- **STATED TASK**
Copy the material below, swapping every "At what coordinates should I click to accomplish" for "Which point should I click to accomplish" and leaving everything else the same.
• • •
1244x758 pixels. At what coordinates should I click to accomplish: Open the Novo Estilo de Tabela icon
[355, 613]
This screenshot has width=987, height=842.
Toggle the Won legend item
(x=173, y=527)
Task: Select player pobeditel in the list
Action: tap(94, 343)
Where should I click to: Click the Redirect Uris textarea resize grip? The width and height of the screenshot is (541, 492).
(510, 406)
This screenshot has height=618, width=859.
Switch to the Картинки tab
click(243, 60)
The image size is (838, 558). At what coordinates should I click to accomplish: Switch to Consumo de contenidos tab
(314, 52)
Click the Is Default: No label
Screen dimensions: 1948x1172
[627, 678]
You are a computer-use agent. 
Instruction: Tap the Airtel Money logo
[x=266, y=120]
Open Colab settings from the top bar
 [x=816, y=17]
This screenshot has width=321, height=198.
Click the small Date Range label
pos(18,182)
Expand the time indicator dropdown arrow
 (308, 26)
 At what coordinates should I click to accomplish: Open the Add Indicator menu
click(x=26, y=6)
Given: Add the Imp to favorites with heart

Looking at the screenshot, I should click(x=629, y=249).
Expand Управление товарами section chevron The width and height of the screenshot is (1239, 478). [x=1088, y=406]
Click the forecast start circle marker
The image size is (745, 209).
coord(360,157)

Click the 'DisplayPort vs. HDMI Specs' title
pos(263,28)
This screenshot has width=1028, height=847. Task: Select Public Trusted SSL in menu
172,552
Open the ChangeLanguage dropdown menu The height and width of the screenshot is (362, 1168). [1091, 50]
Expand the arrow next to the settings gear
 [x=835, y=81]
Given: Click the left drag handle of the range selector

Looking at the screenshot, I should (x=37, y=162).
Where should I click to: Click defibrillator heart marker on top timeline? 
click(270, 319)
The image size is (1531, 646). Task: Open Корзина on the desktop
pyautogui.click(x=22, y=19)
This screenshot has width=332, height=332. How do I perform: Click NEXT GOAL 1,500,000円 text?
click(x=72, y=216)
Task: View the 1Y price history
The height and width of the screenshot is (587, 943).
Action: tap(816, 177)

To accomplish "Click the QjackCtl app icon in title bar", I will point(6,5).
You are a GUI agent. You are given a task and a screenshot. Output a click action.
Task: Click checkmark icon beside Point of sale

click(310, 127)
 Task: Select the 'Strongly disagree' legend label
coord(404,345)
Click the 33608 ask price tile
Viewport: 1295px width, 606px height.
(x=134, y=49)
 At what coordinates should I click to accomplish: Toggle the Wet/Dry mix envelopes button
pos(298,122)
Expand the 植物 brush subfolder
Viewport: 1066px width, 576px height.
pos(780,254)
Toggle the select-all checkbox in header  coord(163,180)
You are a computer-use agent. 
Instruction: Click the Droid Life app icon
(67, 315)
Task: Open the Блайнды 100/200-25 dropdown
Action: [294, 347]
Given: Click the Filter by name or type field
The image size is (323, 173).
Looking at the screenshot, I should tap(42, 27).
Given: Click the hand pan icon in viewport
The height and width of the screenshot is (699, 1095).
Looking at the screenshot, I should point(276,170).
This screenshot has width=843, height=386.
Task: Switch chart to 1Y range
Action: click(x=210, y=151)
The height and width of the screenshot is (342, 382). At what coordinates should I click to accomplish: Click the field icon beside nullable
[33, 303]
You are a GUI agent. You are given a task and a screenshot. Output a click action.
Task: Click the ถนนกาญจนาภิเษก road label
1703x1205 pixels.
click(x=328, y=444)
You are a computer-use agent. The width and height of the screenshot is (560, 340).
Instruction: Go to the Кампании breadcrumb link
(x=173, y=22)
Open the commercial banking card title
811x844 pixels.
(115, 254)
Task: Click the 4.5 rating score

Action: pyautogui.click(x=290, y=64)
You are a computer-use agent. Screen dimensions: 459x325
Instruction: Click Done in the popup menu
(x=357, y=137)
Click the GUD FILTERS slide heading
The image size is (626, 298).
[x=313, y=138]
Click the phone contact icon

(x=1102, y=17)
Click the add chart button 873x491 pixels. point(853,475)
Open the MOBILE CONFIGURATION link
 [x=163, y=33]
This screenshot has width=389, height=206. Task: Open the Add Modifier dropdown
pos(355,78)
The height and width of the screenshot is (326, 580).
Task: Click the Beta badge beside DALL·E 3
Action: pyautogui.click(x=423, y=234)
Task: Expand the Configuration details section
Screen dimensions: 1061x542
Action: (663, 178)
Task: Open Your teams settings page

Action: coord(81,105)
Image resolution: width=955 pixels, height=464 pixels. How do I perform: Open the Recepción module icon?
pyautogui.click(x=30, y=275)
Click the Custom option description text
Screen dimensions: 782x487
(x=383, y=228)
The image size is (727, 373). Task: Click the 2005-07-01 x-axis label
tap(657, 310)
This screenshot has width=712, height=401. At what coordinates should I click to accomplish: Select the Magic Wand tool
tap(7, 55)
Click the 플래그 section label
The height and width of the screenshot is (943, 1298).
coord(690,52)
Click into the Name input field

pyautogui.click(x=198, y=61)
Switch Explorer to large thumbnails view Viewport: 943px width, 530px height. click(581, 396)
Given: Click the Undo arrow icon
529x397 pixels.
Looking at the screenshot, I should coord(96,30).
• • •
- **ANSWER TO THIS EXERCISE**
1244x758 pixels. Which point should I click to accomplish: Open the Novo Estilo de Tabela icon
[355, 613]
This screenshot has width=987, height=842.
Toggle the Won legend item
(x=173, y=527)
Task: Select player pobeditel in the list
Action: tap(94, 343)
Where should I click to: Click the Redirect Uris textarea resize grip? The width and height of the screenshot is (541, 492).
(510, 406)
This screenshot has height=618, width=859.
Switch to the Картинки tab
click(243, 60)
The image size is (838, 558). Which point should I click to accomplish: Switch to Consumo de contenidos tab
(314, 52)
Click the Is Default: No label
Screen dimensions: 1948x1172
[627, 678]
You are a computer-use agent. 
Instruction: Tap the Airtel Money logo
[x=266, y=120]
Open Colab settings from the top bar
 [x=816, y=17]
This screenshot has width=321, height=198.
Click the small Date Range label
pos(18,182)
Expand the time indicator dropdown arrow
 (308, 26)
 Which point should I click to accomplish: Open the Add Indicator menu
click(x=26, y=6)
Given: Add the Imp to favorites with heart

Looking at the screenshot, I should click(x=629, y=249).
Expand Управление товарами section chevron The width and height of the screenshot is (1239, 478). [x=1088, y=406]
Click the forecast start circle marker
The image size is (745, 209).
coord(360,157)

Click the 'DisplayPort vs. HDMI Specs' title
pos(263,28)
This screenshot has width=1028, height=847. Task: Select Public Trusted SSL in menu
172,552
Open the ChangeLanguage dropdown menu The height and width of the screenshot is (362, 1168). [1091, 50]
Expand the arrow next to the settings gear
 [x=835, y=81]
Given: Click the left drag handle of the range selector

Looking at the screenshot, I should (x=37, y=162).
Where should I click to: Click defibrillator heart marker on top timeline? 
click(270, 319)
The image size is (1531, 646). Task: Open Корзина on the desktop
pyautogui.click(x=22, y=19)
This screenshot has width=332, height=332. How do I perform: Click NEXT GOAL 1,500,000円 text?
click(x=72, y=216)
Task: View the 1Y price history
The height and width of the screenshot is (587, 943).
Action: tap(816, 177)

To accomplish "Click the QjackCtl app icon in title bar", I will point(6,5).
You are a GUI agent. You are given a task and a screenshot. Output a click action.
Task: Click checkmark icon beside Point of sale

click(310, 127)
 Task: Select the 'Strongly disagree' legend label
coord(404,345)
Click the 33608 ask price tile
Viewport: 1295px width, 606px height.
(x=134, y=49)
 Which point should I click to accomplish: Toggle the Wet/Dry mix envelopes button
pos(298,122)
Expand the 植物 brush subfolder
Viewport: 1066px width, 576px height.
pos(780,254)
Toggle the select-all checkbox in header  coord(163,180)
You are a computer-use agent. 
Instruction: Click the Droid Life app icon
(67, 315)
Task: Open the Блайнды 100/200-25 dropdown
Action: [294, 347]
Given: Click the Filter by name or type field
The image size is (323, 173).
Looking at the screenshot, I should tap(42, 27).
Given: Click the hand pan icon in viewport
The height and width of the screenshot is (699, 1095).
Looking at the screenshot, I should point(276,170).
This screenshot has width=843, height=386.
Task: Switch chart to 1Y range
Action: click(x=210, y=151)
The height and width of the screenshot is (342, 382). Which point should I click to accomplish: Click the field icon beside nullable
[33, 303]
You are a GUI agent. You are given a task and a screenshot. Output a click action.
Task: Click the ถนนกาญจนาภิเษก road label
1703x1205 pixels.
click(x=328, y=444)
You are a computer-use agent. The width and height of the screenshot is (560, 340).
Instruction: Go to the Кампании breadcrumb link
(x=173, y=22)
Open the commercial banking card title
811x844 pixels.
(115, 254)
Task: Click the 4.5 rating score

Action: pyautogui.click(x=290, y=64)
You are a computer-use agent. Screen dimensions: 459x325
Instruction: Click Done in the popup menu
(x=357, y=137)
Click the GUD FILTERS slide heading
The image size is (626, 298).
[x=313, y=138]
Click the phone contact icon

(x=1102, y=17)
Click the add chart button 873x491 pixels. point(853,475)
Open the MOBILE CONFIGURATION link
 [x=163, y=33]
This screenshot has width=389, height=206. Task: Open the Add Modifier dropdown
pos(355,78)
The height and width of the screenshot is (326, 580).
Task: Click the Beta badge beside DALL·E 3
Action: pyautogui.click(x=423, y=234)
Task: Expand the Configuration details section
Screen dimensions: 1061x542
Action: (663, 178)
Task: Open Your teams settings page

Action: coord(81,105)
Image resolution: width=955 pixels, height=464 pixels. How do I perform: Open the Recepción module icon?
pyautogui.click(x=30, y=275)
Click the Custom option description text
Screen dimensions: 782x487
(x=383, y=228)
The image size is (727, 373). Task: Click the 2005-07-01 x-axis label
tap(657, 310)
This screenshot has width=712, height=401. Which point should I click to accomplish: Select the Magic Wand tool
tap(7, 55)
Click the 플래그 section label
The height and width of the screenshot is (943, 1298).
coord(690,52)
Click into the Name input field

pyautogui.click(x=198, y=61)
Switch Explorer to large thumbnails view Viewport: 943px width, 530px height. click(581, 396)
Given: Click the Undo arrow icon
529x397 pixels.
Looking at the screenshot, I should coord(96,30).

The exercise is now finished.